QUEENS — Chalk up the week the New York Mets had as another prime example of the unpredictability that baseball brings.
After bombing the perceived easy part of their schedule and having lost 16 of their previous 22 games, the Mets’ 3-2 win over Major League Baseball’s best team, the Tampa Bay Rays, on Thursday secured their first series win in a month to break the seven-set winless drought.
“We’re a talented bunch and we know we’re talented,” Pete Alonso, who mashed his 16th home run of the season on Thursday a night after delivering a three-run walk-off round-tripper, said. “Our talent has been there the entire yere. It’s just a matter of performance. So for us to perform against a high-quality opponent is a good sign for us.”
Over the last month, the preseason World Series contenders had been mired in an alarming slump. After taking two of three games against the NL-best Los Angeles Dodgers out west from April 17-19, the Mets lost their mojo. They split a four-game series out in San Francisco against the Giants and proceeded to lose five straight series.
A two-of-three-game-series loss and a four-game split to the Washington Nationals sandwiched a 1-2 series against the NL East-leading Atlanta Braves, a sweep at the hands of a retooling Detroit Tigers side, and then 1-2 series losses against the NL West’s last-place Colorado Rockies and the NL Central’s Cincinnati Reds.
“We hold ourselves to high standards and the past few weeks have been tough,” Alonso said. “I can’t deny that it’s been tough.”
Heading into a three-game set against the Rays and having lost 14 of their previous 20 games, expectations were understandably low — and nervous, pessimistic hands continued to inch closer to the panic button. It certainly didn’t help when Justin Verlander was smacked around for six runs on eight hits in an 8-5 series-opening loss to the Rays, which was initially believed to be their best chance to steal a game.
“There’s been a lot of lip service,” Mets manager Buck Showalter pointed out in regard to the outside perception of his team.
But the heroics of recent call-up Mark Vientos, catcher-of-the-future Francisco Alvarez, and Alonso allowed the Mets to erase three multi-run deficits on Wednesday night in a wild 8-7 victory in 10 innings.

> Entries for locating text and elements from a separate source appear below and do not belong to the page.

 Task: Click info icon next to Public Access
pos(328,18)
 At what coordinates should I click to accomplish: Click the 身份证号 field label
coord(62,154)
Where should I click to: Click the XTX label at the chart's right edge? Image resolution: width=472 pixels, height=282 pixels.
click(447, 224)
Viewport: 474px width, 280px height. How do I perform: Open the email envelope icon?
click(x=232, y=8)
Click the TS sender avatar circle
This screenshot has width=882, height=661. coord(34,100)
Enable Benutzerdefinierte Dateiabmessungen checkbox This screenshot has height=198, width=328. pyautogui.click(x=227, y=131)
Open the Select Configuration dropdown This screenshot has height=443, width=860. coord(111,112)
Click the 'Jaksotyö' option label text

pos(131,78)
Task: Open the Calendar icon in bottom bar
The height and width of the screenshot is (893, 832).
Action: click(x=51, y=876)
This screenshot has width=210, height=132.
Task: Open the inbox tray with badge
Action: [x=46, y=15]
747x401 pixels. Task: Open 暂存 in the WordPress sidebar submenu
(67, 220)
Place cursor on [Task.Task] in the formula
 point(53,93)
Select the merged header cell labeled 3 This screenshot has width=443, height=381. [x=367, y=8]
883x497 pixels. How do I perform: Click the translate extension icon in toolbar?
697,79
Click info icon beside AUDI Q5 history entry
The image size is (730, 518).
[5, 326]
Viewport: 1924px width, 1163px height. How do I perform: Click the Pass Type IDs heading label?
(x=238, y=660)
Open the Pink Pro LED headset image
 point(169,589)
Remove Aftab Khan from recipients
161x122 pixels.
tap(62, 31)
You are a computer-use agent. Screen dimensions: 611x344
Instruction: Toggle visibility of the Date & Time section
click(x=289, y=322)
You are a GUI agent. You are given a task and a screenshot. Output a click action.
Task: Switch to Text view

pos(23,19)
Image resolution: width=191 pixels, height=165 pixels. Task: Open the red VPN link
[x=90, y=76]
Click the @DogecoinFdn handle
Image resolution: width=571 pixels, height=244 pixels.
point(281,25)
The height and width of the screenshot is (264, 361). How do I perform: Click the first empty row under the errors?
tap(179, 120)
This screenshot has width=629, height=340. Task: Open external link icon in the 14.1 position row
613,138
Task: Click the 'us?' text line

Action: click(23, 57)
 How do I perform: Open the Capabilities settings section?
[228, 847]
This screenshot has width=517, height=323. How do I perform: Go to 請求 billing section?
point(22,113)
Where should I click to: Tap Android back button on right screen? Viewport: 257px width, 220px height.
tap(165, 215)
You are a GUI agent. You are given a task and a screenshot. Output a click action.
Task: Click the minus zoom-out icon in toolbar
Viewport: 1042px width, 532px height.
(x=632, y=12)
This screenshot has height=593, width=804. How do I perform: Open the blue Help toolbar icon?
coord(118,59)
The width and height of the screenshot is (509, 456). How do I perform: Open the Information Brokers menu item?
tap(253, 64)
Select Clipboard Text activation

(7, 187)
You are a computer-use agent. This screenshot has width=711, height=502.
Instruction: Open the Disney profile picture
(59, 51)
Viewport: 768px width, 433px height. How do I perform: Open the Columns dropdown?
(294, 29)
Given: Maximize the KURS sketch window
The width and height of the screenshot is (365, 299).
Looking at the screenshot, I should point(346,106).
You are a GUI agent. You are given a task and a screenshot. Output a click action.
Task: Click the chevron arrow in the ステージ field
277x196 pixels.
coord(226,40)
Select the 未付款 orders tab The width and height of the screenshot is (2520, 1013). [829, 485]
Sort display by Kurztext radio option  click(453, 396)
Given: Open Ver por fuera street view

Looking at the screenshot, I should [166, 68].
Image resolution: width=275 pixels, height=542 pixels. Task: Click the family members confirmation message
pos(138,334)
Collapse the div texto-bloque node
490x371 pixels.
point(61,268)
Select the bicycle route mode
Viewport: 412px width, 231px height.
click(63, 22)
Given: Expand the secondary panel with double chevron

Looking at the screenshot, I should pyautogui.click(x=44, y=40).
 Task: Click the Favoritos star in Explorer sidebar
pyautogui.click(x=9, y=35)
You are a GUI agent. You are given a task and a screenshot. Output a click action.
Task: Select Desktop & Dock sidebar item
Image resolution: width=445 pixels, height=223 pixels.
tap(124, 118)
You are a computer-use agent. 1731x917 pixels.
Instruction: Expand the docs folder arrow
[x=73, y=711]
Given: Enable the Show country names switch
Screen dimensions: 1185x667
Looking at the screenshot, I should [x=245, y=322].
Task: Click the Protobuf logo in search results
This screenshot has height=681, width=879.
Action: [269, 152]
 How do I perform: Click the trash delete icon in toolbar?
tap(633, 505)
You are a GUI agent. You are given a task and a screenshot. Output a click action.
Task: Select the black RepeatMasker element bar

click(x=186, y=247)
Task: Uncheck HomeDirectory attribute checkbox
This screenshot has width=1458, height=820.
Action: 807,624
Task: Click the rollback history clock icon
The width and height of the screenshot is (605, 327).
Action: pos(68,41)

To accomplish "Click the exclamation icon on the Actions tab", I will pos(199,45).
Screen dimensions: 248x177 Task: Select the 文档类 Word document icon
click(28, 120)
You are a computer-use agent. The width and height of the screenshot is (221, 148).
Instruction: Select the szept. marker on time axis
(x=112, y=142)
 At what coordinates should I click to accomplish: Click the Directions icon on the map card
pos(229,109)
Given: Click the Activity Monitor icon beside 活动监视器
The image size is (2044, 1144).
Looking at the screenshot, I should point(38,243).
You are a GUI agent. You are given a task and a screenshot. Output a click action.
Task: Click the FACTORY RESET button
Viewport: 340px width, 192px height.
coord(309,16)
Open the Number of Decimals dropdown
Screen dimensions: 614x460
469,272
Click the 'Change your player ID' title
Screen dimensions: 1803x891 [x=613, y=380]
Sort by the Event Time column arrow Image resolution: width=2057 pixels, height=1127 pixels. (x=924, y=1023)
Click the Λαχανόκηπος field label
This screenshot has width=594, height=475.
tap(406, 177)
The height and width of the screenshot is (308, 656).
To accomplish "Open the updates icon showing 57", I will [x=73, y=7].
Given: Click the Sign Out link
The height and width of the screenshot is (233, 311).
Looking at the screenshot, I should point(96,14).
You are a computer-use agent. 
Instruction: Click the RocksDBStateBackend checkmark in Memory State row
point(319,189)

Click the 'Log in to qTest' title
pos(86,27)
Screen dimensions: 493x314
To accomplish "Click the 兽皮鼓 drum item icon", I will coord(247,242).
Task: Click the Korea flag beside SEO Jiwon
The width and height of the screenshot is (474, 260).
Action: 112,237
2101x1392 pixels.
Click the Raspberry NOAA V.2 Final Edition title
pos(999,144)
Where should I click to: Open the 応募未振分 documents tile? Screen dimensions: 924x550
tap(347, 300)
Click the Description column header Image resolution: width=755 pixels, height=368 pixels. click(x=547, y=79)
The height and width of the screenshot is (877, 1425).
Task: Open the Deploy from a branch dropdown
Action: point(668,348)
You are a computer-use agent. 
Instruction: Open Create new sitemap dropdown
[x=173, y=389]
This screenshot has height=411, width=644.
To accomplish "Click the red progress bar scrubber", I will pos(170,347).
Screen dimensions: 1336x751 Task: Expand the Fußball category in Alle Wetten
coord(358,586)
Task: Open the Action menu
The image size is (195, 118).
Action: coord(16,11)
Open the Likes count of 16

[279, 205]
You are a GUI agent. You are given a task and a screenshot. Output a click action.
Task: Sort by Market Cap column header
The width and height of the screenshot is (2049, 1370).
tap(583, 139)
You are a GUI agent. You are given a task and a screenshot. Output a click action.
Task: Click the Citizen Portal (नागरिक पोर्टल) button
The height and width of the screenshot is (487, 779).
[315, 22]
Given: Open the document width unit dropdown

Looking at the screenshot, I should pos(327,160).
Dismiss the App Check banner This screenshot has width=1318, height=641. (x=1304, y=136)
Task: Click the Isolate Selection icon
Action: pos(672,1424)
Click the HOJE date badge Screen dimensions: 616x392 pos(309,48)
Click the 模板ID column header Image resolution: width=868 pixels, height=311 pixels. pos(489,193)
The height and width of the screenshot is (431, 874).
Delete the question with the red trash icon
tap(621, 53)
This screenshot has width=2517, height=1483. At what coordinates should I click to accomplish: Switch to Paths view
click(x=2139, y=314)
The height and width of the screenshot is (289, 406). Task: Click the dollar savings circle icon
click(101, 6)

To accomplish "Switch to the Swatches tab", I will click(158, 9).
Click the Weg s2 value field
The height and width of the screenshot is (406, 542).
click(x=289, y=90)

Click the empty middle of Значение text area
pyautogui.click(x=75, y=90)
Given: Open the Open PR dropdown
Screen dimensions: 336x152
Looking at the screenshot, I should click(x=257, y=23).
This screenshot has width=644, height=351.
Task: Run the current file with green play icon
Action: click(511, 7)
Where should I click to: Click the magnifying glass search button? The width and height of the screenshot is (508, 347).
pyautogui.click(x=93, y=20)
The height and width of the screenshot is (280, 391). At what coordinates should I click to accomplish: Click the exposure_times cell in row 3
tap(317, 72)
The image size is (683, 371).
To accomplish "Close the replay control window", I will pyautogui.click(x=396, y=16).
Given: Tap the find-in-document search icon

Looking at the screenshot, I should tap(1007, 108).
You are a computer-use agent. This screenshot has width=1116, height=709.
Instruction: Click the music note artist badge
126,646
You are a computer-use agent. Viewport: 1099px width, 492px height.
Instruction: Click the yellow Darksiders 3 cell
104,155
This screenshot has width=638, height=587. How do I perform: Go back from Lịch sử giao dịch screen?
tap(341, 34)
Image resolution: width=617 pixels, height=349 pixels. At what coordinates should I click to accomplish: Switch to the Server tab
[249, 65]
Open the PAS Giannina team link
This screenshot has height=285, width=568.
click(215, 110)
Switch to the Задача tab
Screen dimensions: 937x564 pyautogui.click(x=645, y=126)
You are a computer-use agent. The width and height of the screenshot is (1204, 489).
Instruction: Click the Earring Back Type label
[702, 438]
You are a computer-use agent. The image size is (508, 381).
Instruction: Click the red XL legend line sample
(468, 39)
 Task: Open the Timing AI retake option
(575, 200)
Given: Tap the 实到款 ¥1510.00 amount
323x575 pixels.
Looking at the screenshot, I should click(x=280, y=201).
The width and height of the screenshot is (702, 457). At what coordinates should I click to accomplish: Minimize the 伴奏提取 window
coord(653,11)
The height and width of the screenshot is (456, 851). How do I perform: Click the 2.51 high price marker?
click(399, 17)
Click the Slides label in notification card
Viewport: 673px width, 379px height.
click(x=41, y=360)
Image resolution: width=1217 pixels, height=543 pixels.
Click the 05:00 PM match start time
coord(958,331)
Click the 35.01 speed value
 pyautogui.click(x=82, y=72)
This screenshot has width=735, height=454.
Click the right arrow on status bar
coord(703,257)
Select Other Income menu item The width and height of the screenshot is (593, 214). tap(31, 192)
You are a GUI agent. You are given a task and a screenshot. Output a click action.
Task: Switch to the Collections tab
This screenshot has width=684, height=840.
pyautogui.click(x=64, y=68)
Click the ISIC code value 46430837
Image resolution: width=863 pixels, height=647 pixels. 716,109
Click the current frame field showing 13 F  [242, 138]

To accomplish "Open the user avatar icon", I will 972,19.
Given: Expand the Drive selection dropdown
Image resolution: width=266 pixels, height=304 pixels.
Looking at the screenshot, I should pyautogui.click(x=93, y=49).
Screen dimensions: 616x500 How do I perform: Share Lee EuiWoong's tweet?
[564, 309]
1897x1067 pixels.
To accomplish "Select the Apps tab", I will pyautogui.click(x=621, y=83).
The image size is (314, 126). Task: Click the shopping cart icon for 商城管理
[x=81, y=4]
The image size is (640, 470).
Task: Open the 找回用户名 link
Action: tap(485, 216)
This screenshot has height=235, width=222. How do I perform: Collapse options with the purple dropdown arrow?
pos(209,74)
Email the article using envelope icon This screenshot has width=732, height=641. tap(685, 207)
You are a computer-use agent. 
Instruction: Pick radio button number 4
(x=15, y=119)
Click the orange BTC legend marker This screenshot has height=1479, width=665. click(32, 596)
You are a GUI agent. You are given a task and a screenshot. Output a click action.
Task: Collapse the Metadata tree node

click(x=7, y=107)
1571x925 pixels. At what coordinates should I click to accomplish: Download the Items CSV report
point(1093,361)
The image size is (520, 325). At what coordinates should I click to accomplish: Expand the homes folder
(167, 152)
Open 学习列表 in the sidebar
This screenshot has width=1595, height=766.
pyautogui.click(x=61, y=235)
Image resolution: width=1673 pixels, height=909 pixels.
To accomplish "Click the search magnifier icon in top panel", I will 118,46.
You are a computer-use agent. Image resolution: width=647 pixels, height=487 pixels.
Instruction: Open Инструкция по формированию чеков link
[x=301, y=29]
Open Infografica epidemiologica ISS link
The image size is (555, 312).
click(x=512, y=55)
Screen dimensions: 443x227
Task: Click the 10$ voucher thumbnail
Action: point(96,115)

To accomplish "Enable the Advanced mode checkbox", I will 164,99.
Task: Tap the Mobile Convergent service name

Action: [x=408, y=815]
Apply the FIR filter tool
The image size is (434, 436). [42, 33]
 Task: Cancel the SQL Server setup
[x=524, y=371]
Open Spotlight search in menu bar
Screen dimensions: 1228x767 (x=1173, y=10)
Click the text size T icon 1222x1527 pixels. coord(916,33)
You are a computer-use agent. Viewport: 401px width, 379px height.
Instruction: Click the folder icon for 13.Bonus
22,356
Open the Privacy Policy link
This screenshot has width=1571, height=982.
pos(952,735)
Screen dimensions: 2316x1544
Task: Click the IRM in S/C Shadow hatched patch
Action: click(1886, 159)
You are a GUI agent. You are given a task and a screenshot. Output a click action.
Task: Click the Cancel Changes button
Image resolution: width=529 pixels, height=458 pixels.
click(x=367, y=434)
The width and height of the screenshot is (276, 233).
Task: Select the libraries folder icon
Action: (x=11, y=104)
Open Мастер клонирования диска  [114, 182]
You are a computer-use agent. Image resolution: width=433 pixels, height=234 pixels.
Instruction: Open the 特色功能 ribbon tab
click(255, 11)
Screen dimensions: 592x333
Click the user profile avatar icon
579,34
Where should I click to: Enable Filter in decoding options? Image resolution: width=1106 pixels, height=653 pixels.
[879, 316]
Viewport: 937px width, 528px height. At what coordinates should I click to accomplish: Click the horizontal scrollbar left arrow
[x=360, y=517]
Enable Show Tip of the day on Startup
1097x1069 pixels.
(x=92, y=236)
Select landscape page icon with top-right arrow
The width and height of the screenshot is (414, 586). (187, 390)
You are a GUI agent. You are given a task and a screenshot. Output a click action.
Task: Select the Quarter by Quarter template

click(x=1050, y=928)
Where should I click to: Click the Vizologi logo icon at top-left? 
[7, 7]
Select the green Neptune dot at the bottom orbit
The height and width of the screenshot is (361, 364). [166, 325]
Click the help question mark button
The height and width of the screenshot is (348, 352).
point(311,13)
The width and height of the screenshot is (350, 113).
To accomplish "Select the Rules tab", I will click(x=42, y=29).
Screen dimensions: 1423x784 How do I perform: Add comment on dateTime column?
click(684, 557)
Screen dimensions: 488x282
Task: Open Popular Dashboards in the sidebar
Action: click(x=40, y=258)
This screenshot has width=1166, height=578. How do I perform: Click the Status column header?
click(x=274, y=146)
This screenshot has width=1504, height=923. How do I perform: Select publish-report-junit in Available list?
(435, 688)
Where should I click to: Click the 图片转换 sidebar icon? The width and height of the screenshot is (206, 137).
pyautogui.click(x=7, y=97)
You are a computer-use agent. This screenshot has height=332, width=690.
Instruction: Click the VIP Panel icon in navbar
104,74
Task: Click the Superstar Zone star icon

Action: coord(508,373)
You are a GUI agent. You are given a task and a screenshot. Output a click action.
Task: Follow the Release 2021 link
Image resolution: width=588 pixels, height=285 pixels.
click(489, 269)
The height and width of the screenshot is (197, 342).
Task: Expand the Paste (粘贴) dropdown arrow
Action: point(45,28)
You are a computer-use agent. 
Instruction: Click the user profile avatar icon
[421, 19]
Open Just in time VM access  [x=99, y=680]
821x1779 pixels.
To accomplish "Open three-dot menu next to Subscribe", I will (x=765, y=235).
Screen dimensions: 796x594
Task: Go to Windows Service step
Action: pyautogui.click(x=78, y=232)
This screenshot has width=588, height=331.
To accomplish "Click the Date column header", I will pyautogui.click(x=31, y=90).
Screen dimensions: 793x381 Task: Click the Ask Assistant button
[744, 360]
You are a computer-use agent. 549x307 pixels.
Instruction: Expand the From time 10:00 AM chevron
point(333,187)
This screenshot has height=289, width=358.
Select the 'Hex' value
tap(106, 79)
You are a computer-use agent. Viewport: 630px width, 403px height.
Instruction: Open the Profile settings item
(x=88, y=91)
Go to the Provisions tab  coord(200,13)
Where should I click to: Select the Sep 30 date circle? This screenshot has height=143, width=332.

They then pulled out the rubber-game victory on Thursday afternoon behind a strong outing from Tylor Megill, another Alonso blast, and a well-placed dribbler up the third-base line by Tommy Pham.
Go figure.
“For us to scratch out two out of three against them is big for us,” closer David Robertson, who sealed Thursday’s win with a save, said. “We needed that for our confidence.”
The 22-23 Mets have a quick turnaround, beginning a three-game series at Citi Field against the Cleveland Guardians where they’ll be looking to get back to the .500 mark with the momentum gained from their big wins over Tampa Bay.
“We have to keep going, keep pushing,” Alonso said. “But winning and us coming together as a team, there’s so many guys… who did a lot of things extremely well this series and I hope that this springboards us into the next series.”